[start Selected passage]

Those are the questions I have to ask today. In the absence of the Secretary of State, I would say that there is one remarkable thing about him which I greatly admire. He has the courage to admit his mistakes afterwards and is not one to create a desert and call it peace. The time comes when the right hon. Gentleman calls it a desert, as witness the National Health Service. However, I hope the Secretary of State will have the courage to come back—if not today, at some future time—and say that it was a fundamentally mistaken decision that so hamstrung the NEB. I believe that that decision will, in the long term, weaken Rolls-Royce.
§ Mr. Michael Grylls (Surrey, North-West)The House will no doubt pay great attention to what the hon. Member for Derby, North (Mr. Whitehead) has said. Derby is the home town of Rolls-Royce, and any drama over a large company dominating a town must be immensely worrying for those who work in it and for the hon. Gentleman's constituents generally.
I begin by referring to the terms of the motion where it says that the resignation of the entire NEB board has done damage to Britain's reconstruction. The House will accept, as my right hon. Friend the Secretary of State said, that the two are totally unconnected. Whatever view one might or might not have about the NEB, to pretend that it had any connection whatever with the reconstruction of the British industrial scene is absolute nonsense. As my right hon. Friend said, if there are difficulties in British industry today it is because of the anti-enterprise climate that has been with us for too long.
The resignation of the NEB board was a rather curiously petulant act of little significance in the long term. If we look briefly at the financial achievements of the NEB since it came into office in 1975, we see that it has been very poor indeed. If, for example, we consider that of the taxpayers' money put into the NEB, £1.4 billion, a profit of £30.7 million was made last year, and that after extraordinary items there was a loss of £40.3 million, we realise that that is not a good return on capital. It is not a handsome return on £1.4 billion of taxpayers' money.
If we take out Rolls-Royce and British Leyland, which is something that the NEB liked to do when considering its figures, and consider only the investments that the NEB has made on what it likes to call its "entrepreneurial judgment", we see that on a capital of £300 million the board last year made a loss of £5.27 million, so the record of the NEB has not been good. For that reason I do not shed any crocodile tears for the members of the board tonight. I fully accept, of course, that, as honourable men, they did the job to the best of their ability. The strange thing is that the NEB clearly thinks—presumably, that is why the board has resigned 996 —that the removal of Rolls-Royce from under its wing has done damage to it.
Since they were transferred to the NEB in February 1976, the Board has complained about Rolls-Royce and British Leyland and said that these two large lame ducks were landed on its plate and it therefore was not fair to judge the return on those companies in relation to the general return on capital within the NEB. The Board has complained that it has been landed with these two companies and never wanted them. Therefore, I should have thought that if Rolls-Royce were taken out the NEB could say "That is better. We can now be judged on our own entrepreneurial skills "—so-called—"and the companies in which we have invested."

[end Selected passage]
[start Stored data]

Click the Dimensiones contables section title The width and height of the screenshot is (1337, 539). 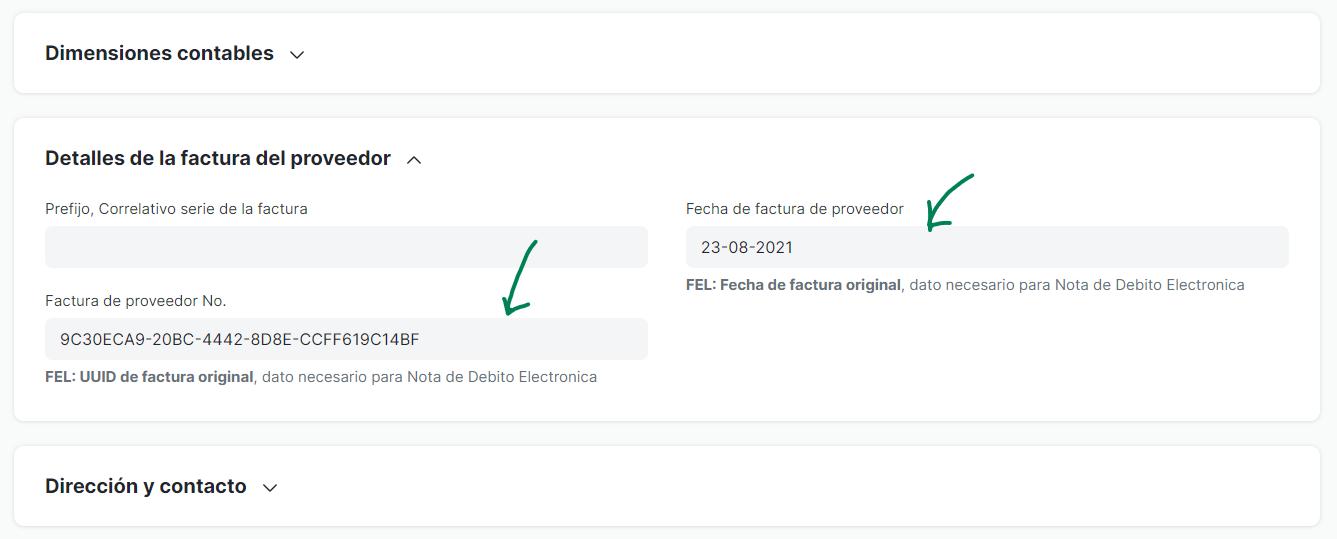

[end Stored data]
[start Stored data]

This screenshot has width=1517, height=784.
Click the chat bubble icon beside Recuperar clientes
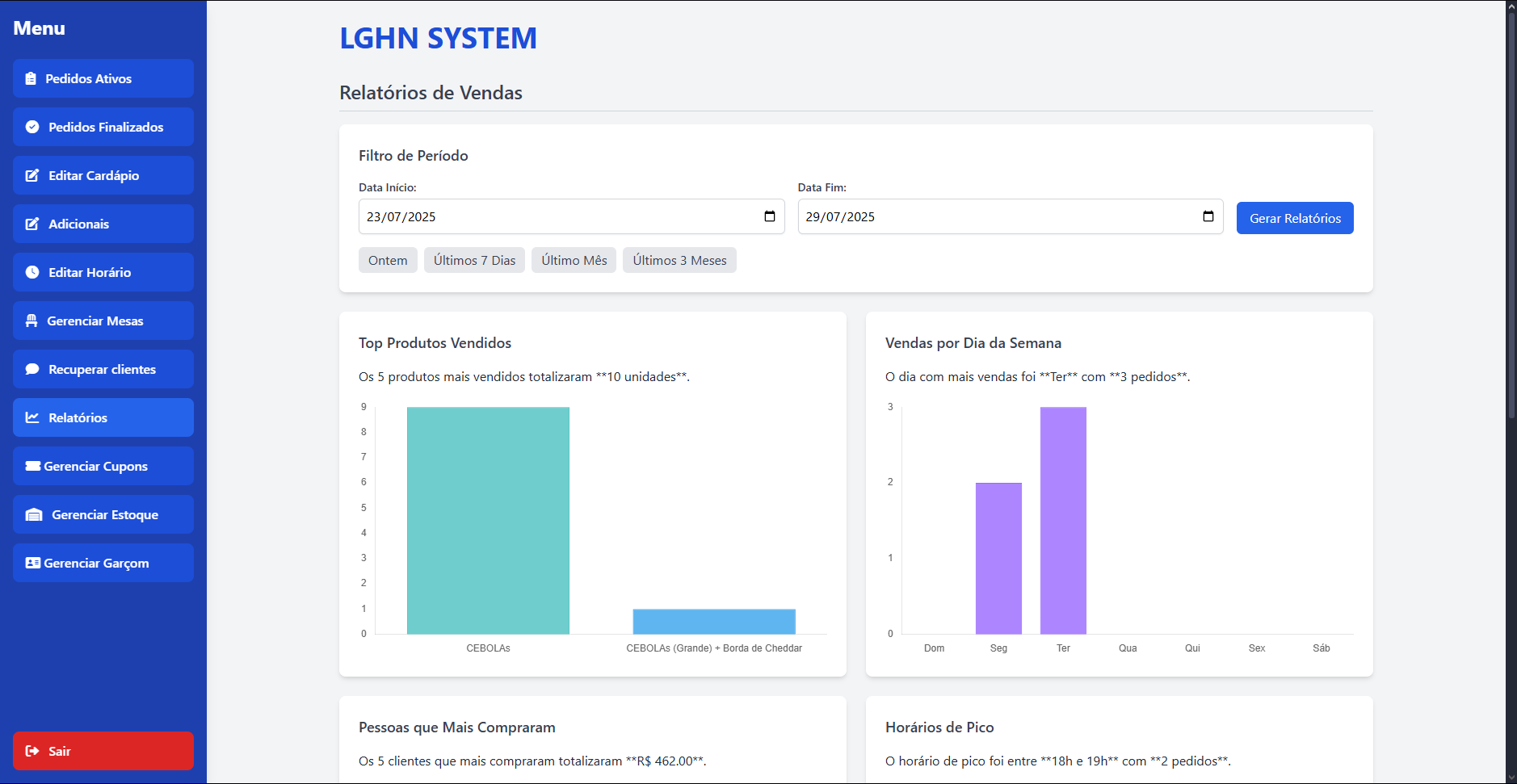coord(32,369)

[end Stored data]

Required task: Rewrite the stretch from "If we take out" through "damage to it." in the passage on the NEB, changing "crocodile tears" to "insincere tears". The items were taken from a different source.

Full solution:
If we take out Rolls-Royce and British Leyland, which is something that the NEB liked to do when considering its figures, and consider only the investments that the NEB has made on what it likes to call its "entrepreneurial judgment", we see that on a capital of £300 million the board last year made a loss of £5.27 million, so the record of the NEB has not been good. For that reason I do not shed any insincere tears for the members of the board tonight. I fully accept, of course, that, as honourable men, they did the job to the best of their ability. The strange thing is that the NEB clearly thinks—presumably, that is why the board has resigned 996 —that the removal of Rolls-Royce from under its wing has done damage to it.